Certes, dans un arrêt du 31 mars 2009, Sanoma Uitgevers B.V. c. les Pays-Bas, la Cour a validé une mesure de réquisition, par la police, de documents détenus par un journal, en considérant « que les informations contenues dans le CD-ROM que la société a été contrainte de remettre aux autorités étaient pertinentes et susceptibles de permettre l’identification des auteurs d’autres infractions sur lesquelles enquêtait la police et que les autorités n’ont utilisé ces informations qu’à ces fins ». Outre le fait que la décision, plutôt inhabituelle, est frappée d’appel, il convient de relever que, quelques jours avant l’adoption de cette loi, la CEDH rendait, le 15 décembre 2009, un arrêt Financial Times c. Royaume-Uni par lequel, comme elle l’avait déjà précédemment fait ( 27 mars 1996, Goodwin c. Royaume-Uni ; 25 février 2003, Roemen et Schmit c. Luxembourg ; 15 juillet 2003, Ernst c. Belgique ; 27 novembre 2007, Tillack c. Belgique), elle condamnait le Royaume-Uni pour avoir porté atteinte à ce droit, dont elle fait la « pierre angulaire de la liberté de la presse », en sanctionnant différents journaux qui, faisant valoir le droit au secret de leurs sources, avaient refusé de témoigner en justice.

La loi du 4 janvier 2010 énonce le principe, introduit dans la loi du 29 juillet 1881, selon lequel « le secret des sources des journalistes est protégé dans l’exercice de leur mission d’information du public ». Dans le cadre de procédures judiciaires, il ne peut y être porté atteinte « que si un impératif prépondérant d’intérêt public le justifie et si les mesures envisagées sont strictement nécessaires et proportionnées au but légitime poursuivi ».

La protection du secret des sources est mise en œuvre en posant, dans le Code de procédure pénale, que, en toutes circonstances et non plus seulement devant un juge d’instruction, « tout journaliste entendu comme témoin sur des informations recueillies dans l’exercice de son activité est libre de ne pas en révéler l’origine ».

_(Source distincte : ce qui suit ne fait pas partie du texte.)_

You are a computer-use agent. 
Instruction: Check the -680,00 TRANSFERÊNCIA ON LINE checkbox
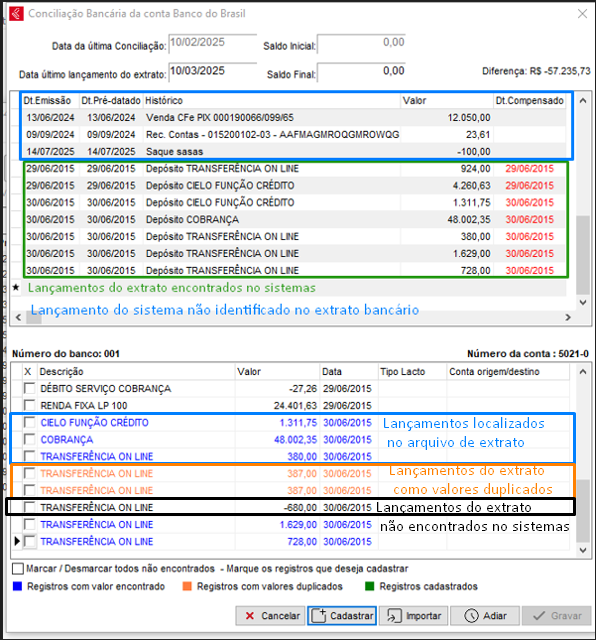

C’est essentiellement en réglementant les perquisitions que la protection du secret des sources des journalistes est renforcée. Aux dispositions antérieures, qui prévoyaient déjà la présence d’un magistrat chargé de veiller à ce que les investigations conduites « ne constituent pas un obstacle et n’entraînent pas un regard injustifié à la diffusion de l’information », est ajoutée notamment la possibilité, pour la personne qui en fait l’objet, de « s’opposer à la saisie d’un document ». Dans ce cas, un autre juge, celui dit « des libertés et de la détention » (JLD), doit être saisi de la contestation. C’est à lui qu’il appartient de décider, après avoir entendu les arguments des diverses parties : soit restituer le document à son propriétaire, soit en ordonner le versement au dossier de la procédure en cours. Il est alors posé que « cette décision n’exclut pas la possibilité ultérieure, pour les parties, de demander la nullité de la saisie ».

Le même texte prévoit encore que « le magistrat et la personne » qui assistent à la perquisition « ont seuls le droit de prendre connaissance des documents ou des objets découverts […] préalablement à leur éventuelle saisie ». On peut alors penser que le secret de la source est déjà, de ce fait, violé. Mais comment le magistrat pourrait-il, sans en « prendre connaissance », faire le tri des documents à saisir ou non, en fonction de leur pertinence par rapport à la procédure en cours ?

Présenté comme une garantie de la liberté d’informer, un tel droit au secret des sources ne risque-t-il pas aussi de constituer un moyen, pour certains, assurés du respect de leur anonymat, de « manipuler » les médias et d’y faire courir les rumeurs les plus fantaisistes, ou, pour certains journalistes, de cacher l’absence de source et donc d’information véritable ? L’identification de la source et la « traçabilité » de l’information ne constituent-elles pas, pour le public, des éléments essentiels ? Pourquoi, à l’égard des journalistes, aucun secret ne vaudrait, sauf le leur ?

Le débat est assurément loin d’être clos. La marge de détermination des autorités françaises (législateur et juges) est, en la matière, limitée face à l’encadrement européen plutôt favorable, le plus souvent, à la protection du secret des sources des journalistes.